_Exercise text_.

━━━━━━━━━━━━━━━━━━━━

Variant Rule: Special Binding Requirements

Some vestiges only heed the call of binders who approach them with special offerings or summon them with antediluvian rituals.
     Æglæca. Mother Mourn will always respond if her favorite meal, a plate of berries, is laid out for her.
     Asklepios. A healer by nature, Asklepios will only attend to binders who suffer from an injury or illness. As such, cutting one’s hand with a knife of falsifying the symptoms of a deadly disease might be in order.
     Bluetongue. Even with his shape-shifting nature, Bluetongue possesses profound vanity. He prefers binders which hide their own faces or chew on berries to color their tongues blue.
     Carthin. Discard all magic items, spellbooks, and wands before conjuring Carthin, for he will ignore the call of anyone with the look of a spellcaster.
     City Miragic. The City Miragic is contacted not when the binder awakens, but in their dreams before they arise. As such, it is always the first vestige bound any given day, as the binder must walk the streets and plazas of that forgotten city all night beforehand.
     Döpple. Döpple only requires a formal invitation in writing from his binders. Naturally, honorifics and formatting conventions must be upheld.
     Dyogena. Binders which conjure Dyogena must address her by rank. Ever after millennia in the Void, she remains a soldier.
     Elozahr. Binding Elozahr requires no special preparation, but his conjuring is accompanied by plummeting temperatures, which grow cold enough to produce icicles and frost before the blue wizard appears.
     Erebus. Erebus can only be summoned in a space of complete darkness. Even a single ray of light expels her presence, which is that of a yawning Void, deeper and more fathomless than the darkness in which she is contacted.
     Evocatia. To summon Evocatia, you must build a fire and set a small effigy alight. This signifies to her that you, like her, you desire to scorch away your enemies.
     Hou Yi. Most often, Hou Yi must be tricked to respond to a binder. An offering such as a “draught of immortality” or a “missive from the moon” will suffice to pique his interest.
     Korine. Binding Korine involves placing a mark of divination on a mirror before smashing it. She can be seen in the fractured reflections beyond.
     K’Sir. Ever the thief, K’Sir demands an offering of coins before making an appearance. A few copper pieces are sufficient, but his demands sometimes extend to as much as a gold pieces, all of which is taken with him to the Void.
     La Diablesse. The devil woman always appears before men, but only appears before women when her sign is placed at a crossroads.

━━━━━━━━━━━━━━━━━━━━

_Brief A_.
Say whether each statement agrees with the text on special binding requirements. Answer yes or no for each, and quote the deciding words of that text. (i) Erebus can be summoned in a dimly lit room. (ii) Binding Elozahr requires no special preparation. (iii) Döpple will accept a spoken invitation.
_Brief B_.
Carry on the text on special binding requirements from its last entry, keeping the same format of one vestige per entry.

_Dataset content_.
━━━━━━━━━━━━━━━━━━━━

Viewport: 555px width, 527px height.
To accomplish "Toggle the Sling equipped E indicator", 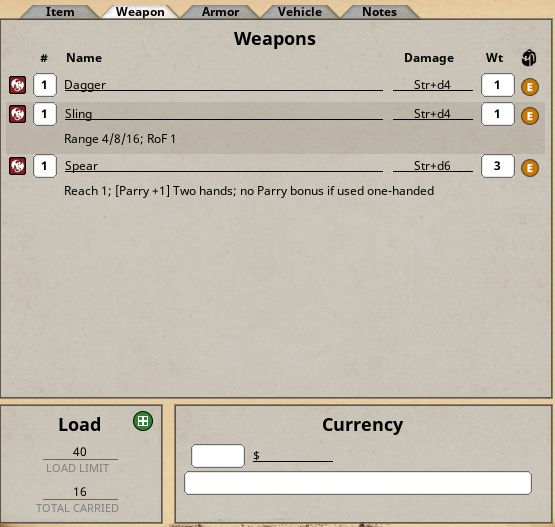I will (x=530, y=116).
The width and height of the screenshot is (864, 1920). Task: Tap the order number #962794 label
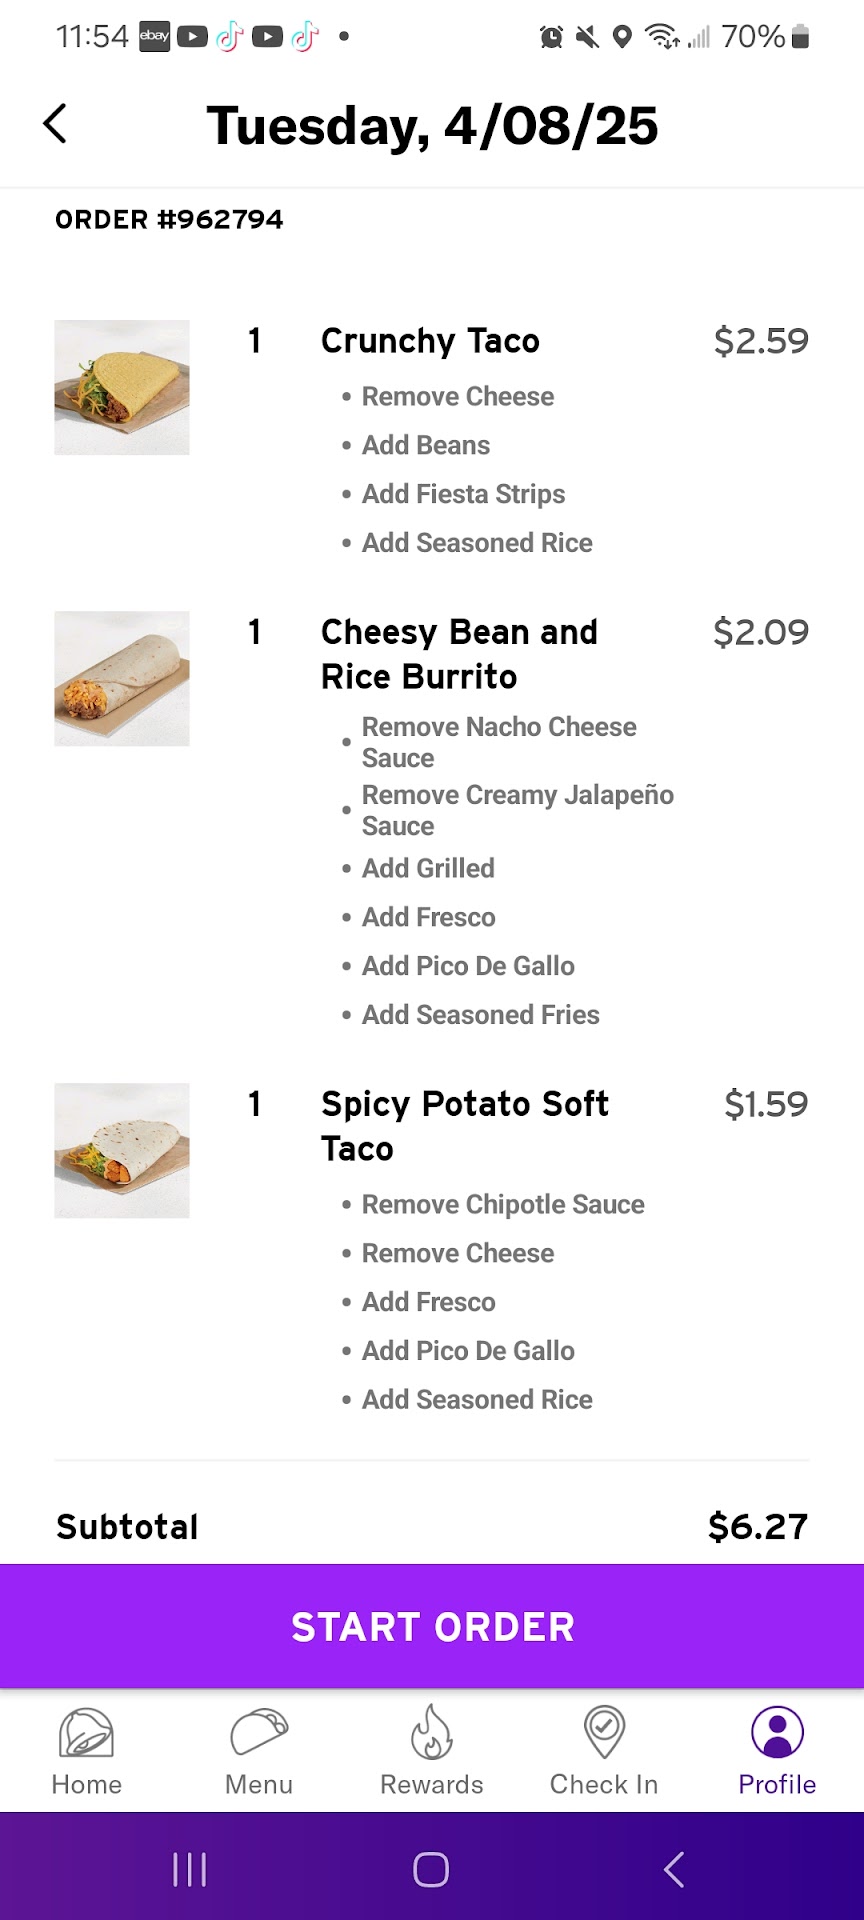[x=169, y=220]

━━━━━━━━━━━━━━━━━━━━

_Answer box A_.
(i) No: "Erebus can only be summoned in a space of complete darkness."
(ii) Yes: "Binding Elozahr requires no special preparation"
(iii) No: "Döpple only requires a formal invitation in writing from his binders."

_Answer box B_.
     Lexicon. Contrary to what intuition might suggest, Lexicon longs for an offering of burning pages. In ages long past, such an offering was of priceless worth.
     Methuselah. In his advanced age, Methuselah went fully blind, and cannot to this day see the signs left by binders. His binding ritual is entirely verbal, a lengthy series of chants which replicate elements like summoning circles and magic runes.
     Mr. Joe. Evidently a lover of jesters and comedians, Mr. Joe must hear a new joke before answering a binder’s call.
     Nezare. Nezare only responds to those who honor his twisted sense of righteousness and sin, by breaking a holy symbol, costing a pair of nails in blood, or raking one’s skin with thorns.
     Orzi. As part of his binding ritual, it’s customary to offer Orzi the severed left hand from an animal, which rises up to complete the Maimed Duelist in place of his missing limb.
     Qadir. The vestige of the Damned Djinn manifests in the steam from a large basin being brought to a rolling boil.
     Remus. Remus will not respond to any binder that lays his summon sign in a building or within the bounds of a town or city.

     Rostam. Summoning Rostam is nearly identical to conjuring a demon to strike a warlock’s pact, blood offering and all.
     Sariel. Binders must carry a knife when summoning Sariel to sever his wings directly from his back.

     Tilo. Tilo’s staggeringly large vestige can only be conjured in a contained space with a tall ceiling, such as a cave or cathedral. He seems to grow to fill the space’s height.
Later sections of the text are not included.